Google has reiterated that users should adopt two-factor authentication and passkeys to avoid phishing attacks after a cryptocurrency platform developer was targeted by an "extremely sophisticated" scam.
Nick Johnson, an Ethereum developer, took to X to highlight the phishing attack.
He wrote: "Recently I was targeted by an extremely sophisticated phishing attack, and I want to highlight it here.
"It exploits a vulnerability in Google's infrastructure, and given their refusal to fix it, we're likely to see it a lot more.

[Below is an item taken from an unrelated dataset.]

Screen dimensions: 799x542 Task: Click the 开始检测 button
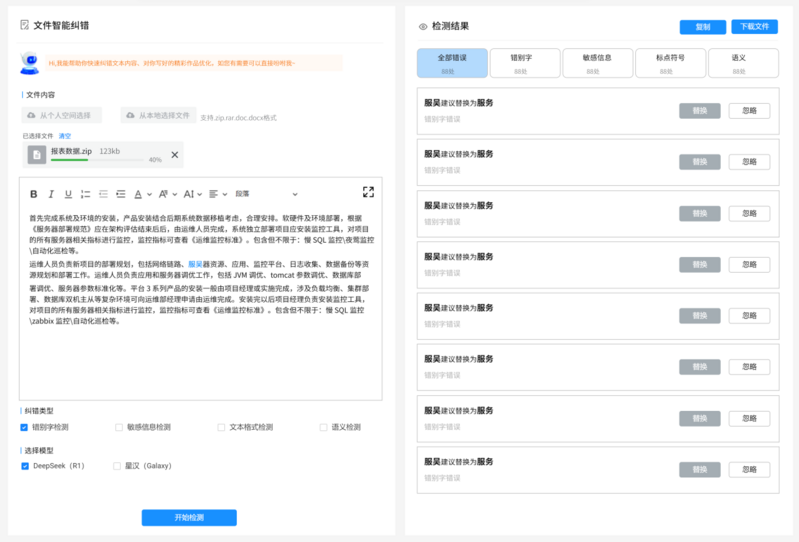point(189,518)
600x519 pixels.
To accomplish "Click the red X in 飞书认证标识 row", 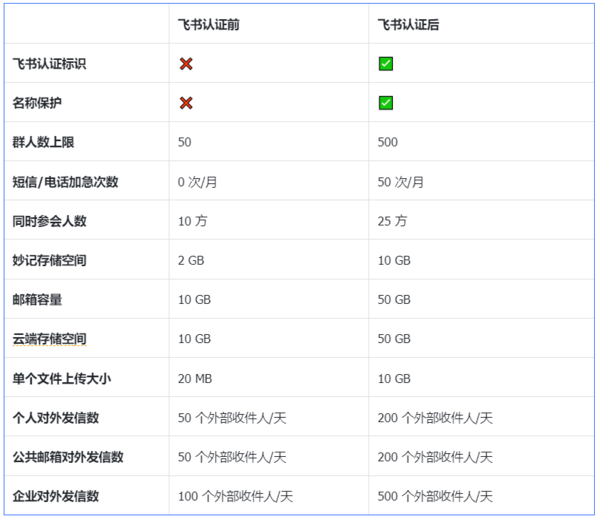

Here's the email I got:"
Nick shared a screenshot of the email, which claimed a "subpoena" had been "served on Google LLC", and it alleged he was required to produce a copy of his Google Account content.
He wrote: "The only hint it's a phish is that it's hosted on sites.google.com instead of accounts.google.com."
Nick also admitted a link had taken him to a very convincing" support portal page, and he added: "From there, presumably, they harvest your login credentials and use them to compromise your account; I haven't gone further to check."
Fortunately, Google did recognise the issue.
Afterwards, Nick wrote: "Outstanding news: Google has reconsidered and will be fixing the oauth bug!"
A Google spokesperson said in a statement to DailyMail.com: "We're aware of this class of targeted attack from this threat actor and have rolled out protections to shut down this avenue for abuse.
"In the meantime, we encourage users to adopt two-factor authentication and passkeys, which provide strong protection against these kinds of phishing campaigns."